Dataset excerpt:

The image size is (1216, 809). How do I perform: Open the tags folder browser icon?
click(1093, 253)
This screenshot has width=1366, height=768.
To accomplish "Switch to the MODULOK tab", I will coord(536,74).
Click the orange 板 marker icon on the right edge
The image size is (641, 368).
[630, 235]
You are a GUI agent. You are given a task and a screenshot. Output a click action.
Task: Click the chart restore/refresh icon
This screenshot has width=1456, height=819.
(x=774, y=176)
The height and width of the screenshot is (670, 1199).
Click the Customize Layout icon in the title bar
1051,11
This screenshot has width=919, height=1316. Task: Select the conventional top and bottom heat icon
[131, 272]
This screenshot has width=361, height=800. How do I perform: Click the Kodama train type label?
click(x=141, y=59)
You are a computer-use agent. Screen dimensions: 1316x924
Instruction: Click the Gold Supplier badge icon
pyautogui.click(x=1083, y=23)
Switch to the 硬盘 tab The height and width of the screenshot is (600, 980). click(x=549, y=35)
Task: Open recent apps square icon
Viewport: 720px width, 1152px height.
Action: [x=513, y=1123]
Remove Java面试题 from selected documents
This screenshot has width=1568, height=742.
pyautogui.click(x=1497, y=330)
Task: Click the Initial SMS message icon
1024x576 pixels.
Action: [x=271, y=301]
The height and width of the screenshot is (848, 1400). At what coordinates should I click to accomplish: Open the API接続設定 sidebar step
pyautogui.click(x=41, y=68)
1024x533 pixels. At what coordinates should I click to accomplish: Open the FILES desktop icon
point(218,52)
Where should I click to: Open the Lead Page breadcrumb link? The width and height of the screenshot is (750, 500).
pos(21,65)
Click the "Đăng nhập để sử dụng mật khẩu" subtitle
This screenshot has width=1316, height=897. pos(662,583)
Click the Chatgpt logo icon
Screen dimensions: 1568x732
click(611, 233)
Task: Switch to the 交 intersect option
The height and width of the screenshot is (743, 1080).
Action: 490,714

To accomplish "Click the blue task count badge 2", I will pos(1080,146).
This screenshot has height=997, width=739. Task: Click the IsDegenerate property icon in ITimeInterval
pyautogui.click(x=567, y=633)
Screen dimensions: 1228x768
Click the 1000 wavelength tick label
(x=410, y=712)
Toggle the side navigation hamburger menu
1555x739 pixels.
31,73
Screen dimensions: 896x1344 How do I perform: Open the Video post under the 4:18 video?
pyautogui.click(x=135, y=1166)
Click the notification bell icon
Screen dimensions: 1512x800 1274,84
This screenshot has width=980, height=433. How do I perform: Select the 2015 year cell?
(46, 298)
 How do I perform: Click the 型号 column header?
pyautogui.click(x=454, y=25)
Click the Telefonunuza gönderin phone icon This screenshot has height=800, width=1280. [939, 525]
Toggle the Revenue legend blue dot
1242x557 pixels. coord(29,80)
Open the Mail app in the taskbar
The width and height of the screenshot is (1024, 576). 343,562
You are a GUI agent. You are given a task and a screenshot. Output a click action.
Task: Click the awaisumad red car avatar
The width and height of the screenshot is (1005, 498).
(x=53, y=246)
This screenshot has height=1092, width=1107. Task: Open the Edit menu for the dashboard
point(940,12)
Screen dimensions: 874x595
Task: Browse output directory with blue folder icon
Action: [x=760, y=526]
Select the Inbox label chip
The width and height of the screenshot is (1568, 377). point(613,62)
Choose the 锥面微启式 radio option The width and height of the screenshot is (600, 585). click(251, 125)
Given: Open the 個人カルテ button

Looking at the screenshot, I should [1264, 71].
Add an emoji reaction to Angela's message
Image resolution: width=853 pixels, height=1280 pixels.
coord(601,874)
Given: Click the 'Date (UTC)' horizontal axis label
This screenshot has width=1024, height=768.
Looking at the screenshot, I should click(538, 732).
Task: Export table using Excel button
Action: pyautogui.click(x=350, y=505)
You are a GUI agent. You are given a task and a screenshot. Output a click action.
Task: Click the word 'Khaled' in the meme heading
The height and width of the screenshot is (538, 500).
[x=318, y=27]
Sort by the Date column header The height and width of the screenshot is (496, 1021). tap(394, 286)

* [DO THIS]: Copy out everything in the records above, from the line containing "Open the Mail app in the taskbar" down to the line containing "Action: [x=760, y=526]", keeping both of those lines.

* [RESPONSE TO THE EXERCISE]:
Open the Mail app in the taskbar
The width and height of the screenshot is (1024, 576). 343,562
You are a GUI agent. You are given a task and a screenshot. Output a click action.
Task: Click the awaisumad red car avatar
The width and height of the screenshot is (1005, 498).
(x=53, y=246)
This screenshot has height=1092, width=1107. Task: Open the Edit menu for the dashboard
point(940,12)
Screen dimensions: 874x595
Task: Browse output directory with blue folder icon
Action: [x=760, y=526]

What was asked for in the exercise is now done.